Quando le hanno offerto di assumere la direzione artistica del Teatro Mancinelli, il più importante palcoscenico proprio di Orvieto, la città dove è cresciuto e ha studiato, la sua ambizione sarà stata molto appagata...
«Figuriamoci! Quando me l’hanno proposto ho provato la più profonda emozione della mia esistenza. È il teatro dove andavo da ragazzino a vedere gli spettacoli di Rossella Falk, Romolo Valli, le regie di Giorgio Strehler con Valentina Cortese, e poi Gabriele Lavia, Umberto Orsini, Giorgio Albertazzi... miti assoluti. Proprio assistendo a quegli spettacoli, ho capito che la mia fuga verso e con la fantasia poteva avvenire attraverso il teatro. Una creatività che cerco di trasmettere ai giovani attraverso il progetto “Teatri in scuola”. Siamo la patria di Luigi Pirandello e di Eduardo De Filippo, ma nelle aule non si studia teatro; siamo la patria di Giuseppe Verdi e di Giacomo Puccini, ma in aula non si studia musica... Ebbene: con la mia associazione, realizziamo dei laboratori per spiegare la materia ai ragazzi e invogliarli alla fruizione dello spettacolo dal vivo. Poi li portiamo in sala per conoscere il grande repertorio».

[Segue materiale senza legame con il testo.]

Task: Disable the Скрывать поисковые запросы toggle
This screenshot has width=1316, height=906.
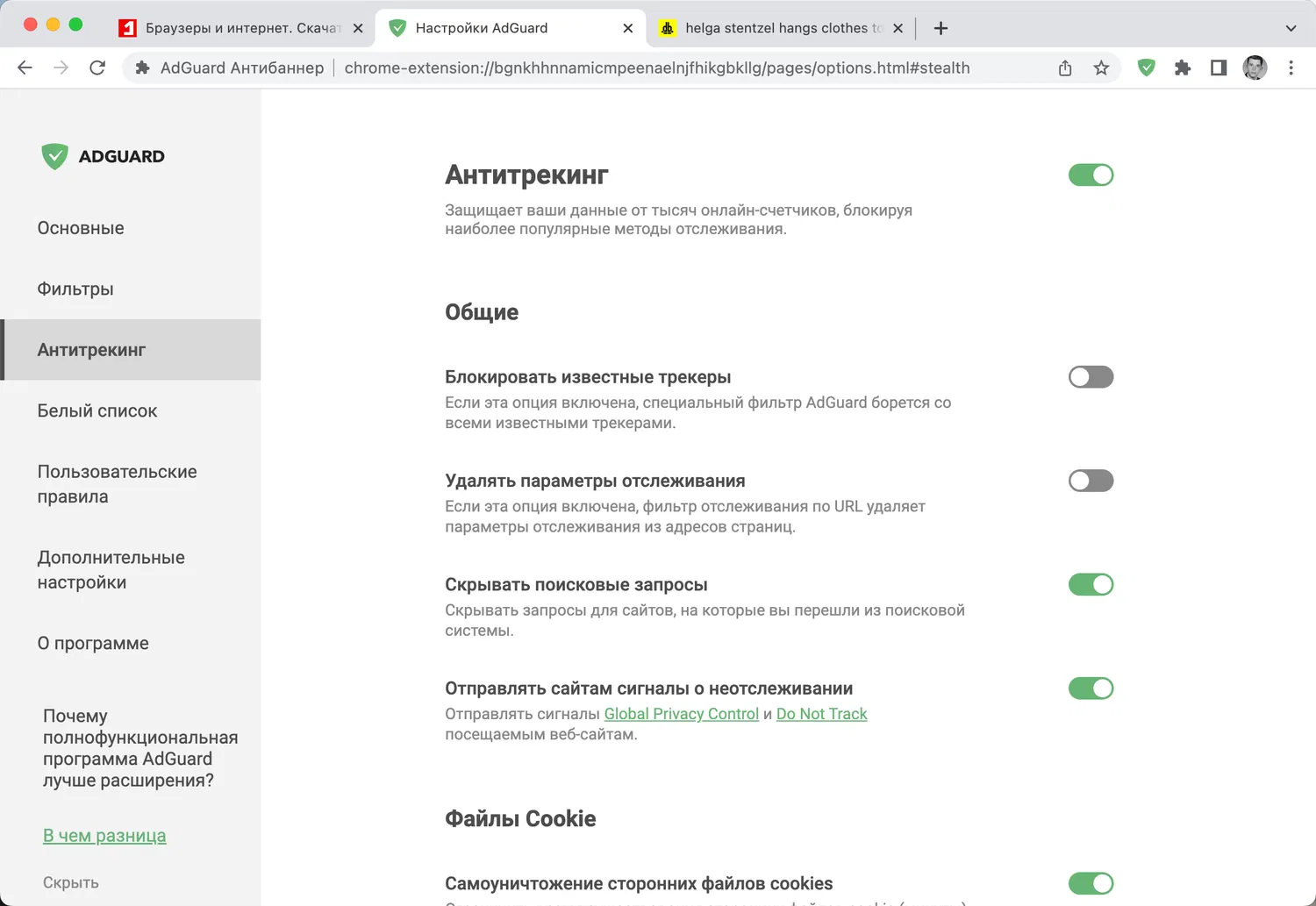Action: pos(1091,585)
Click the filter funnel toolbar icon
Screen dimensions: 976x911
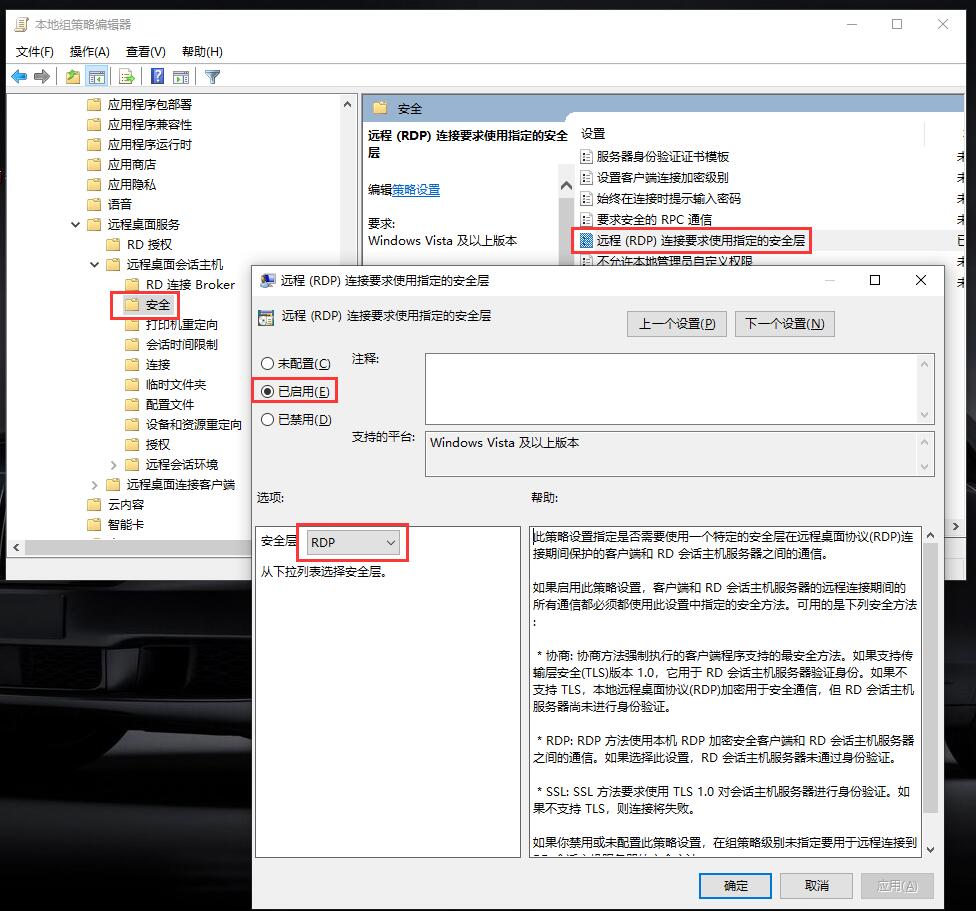(x=213, y=77)
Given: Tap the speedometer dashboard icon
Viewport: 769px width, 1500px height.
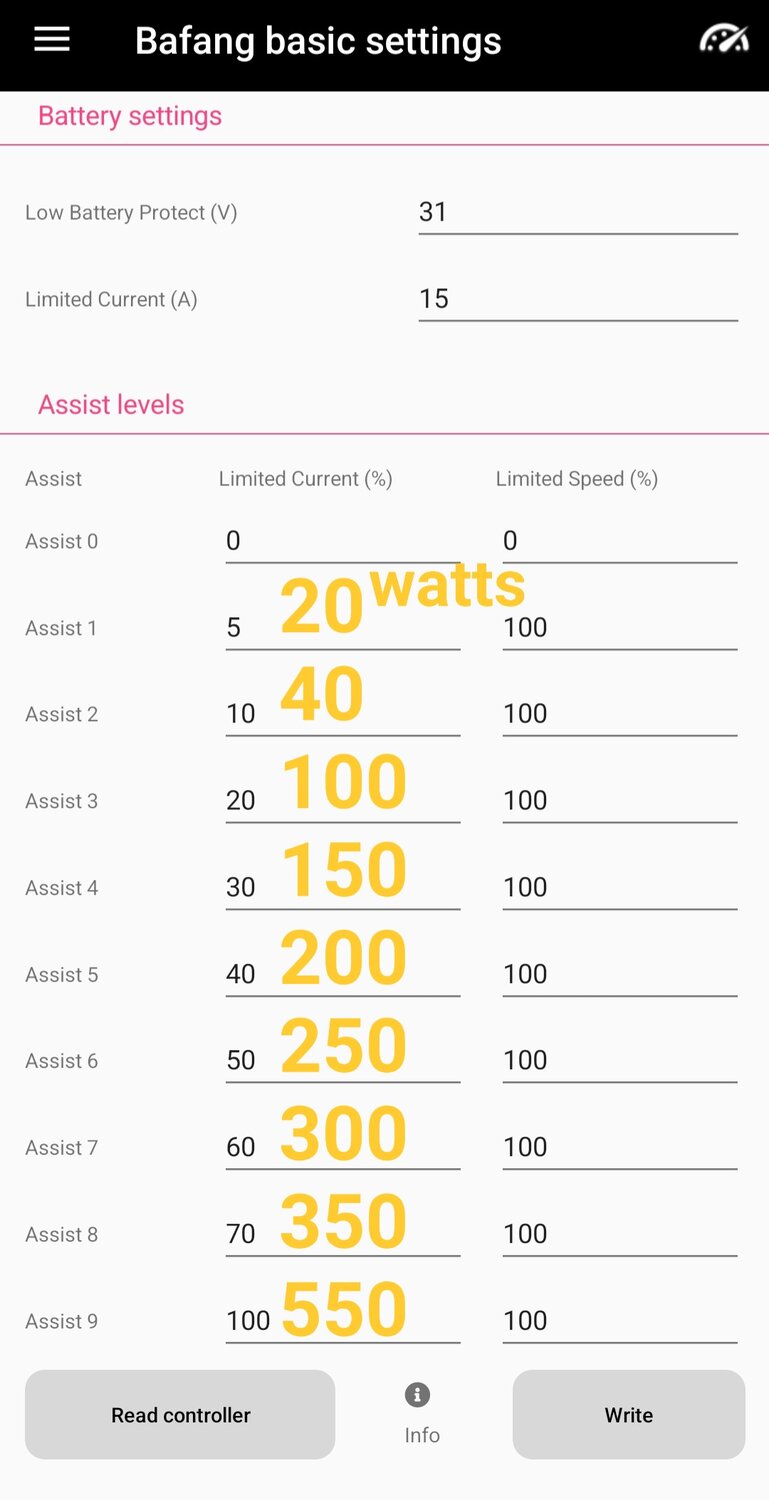Looking at the screenshot, I should click(x=723, y=40).

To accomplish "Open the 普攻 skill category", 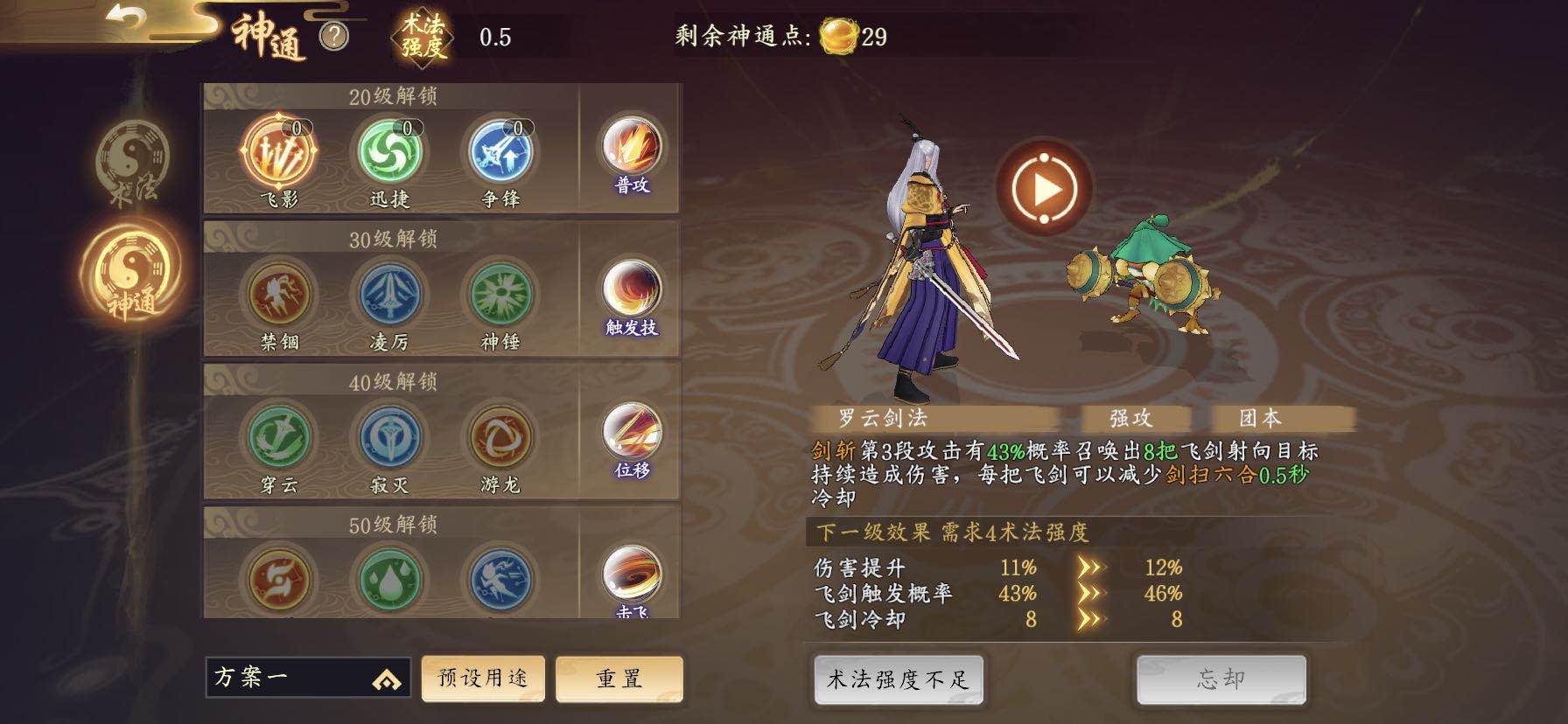I will (631, 155).
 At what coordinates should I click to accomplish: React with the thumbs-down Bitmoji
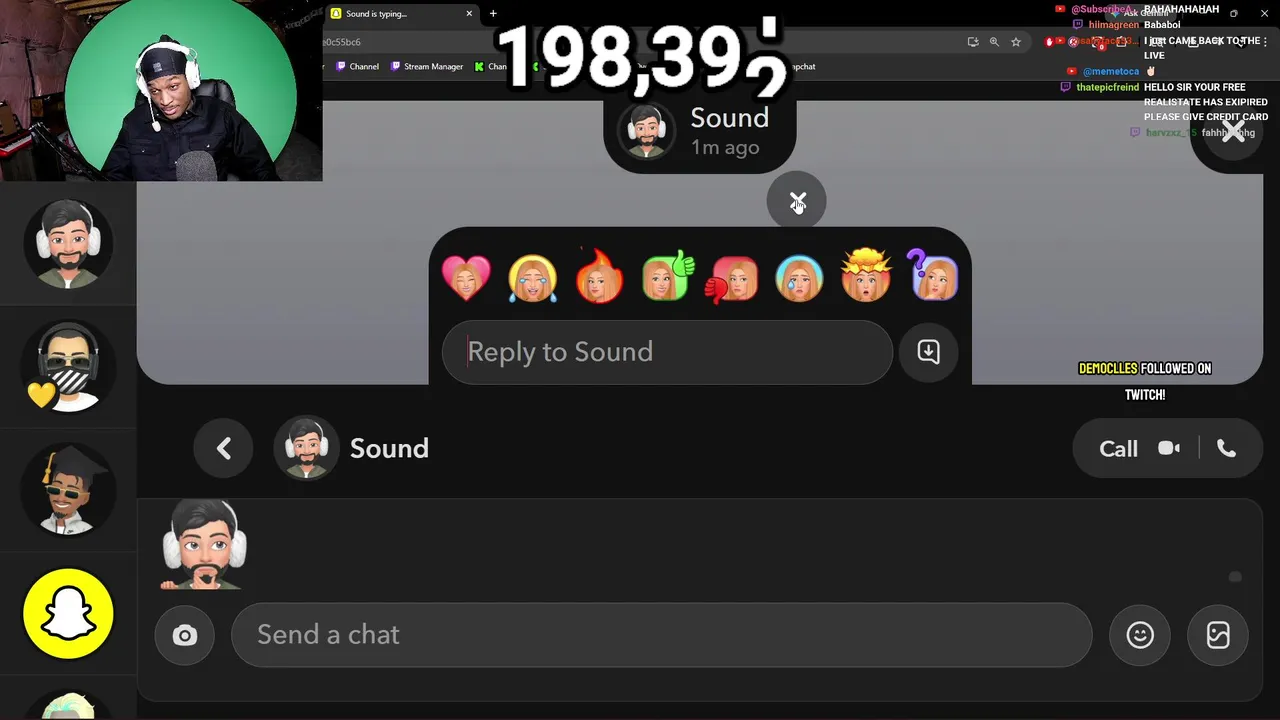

Intanto, è di nuovo impegnato su Rai1 con il programma «Il caffè» e dal 3 ottobre con Costanzo in «S’è fatta notte», sulla stessa rete.
«In entrambi i programmi, si racconta l’altra Italia. Con leggerezza, insieme agli ospiti presenti in studio, perlustriamo la vita culturale del Paese, tra presente e futuro. È anche uno sguardo sugli aspetti più originali e contraddittori della nostra società che, a pensarci bene... non sono pochi».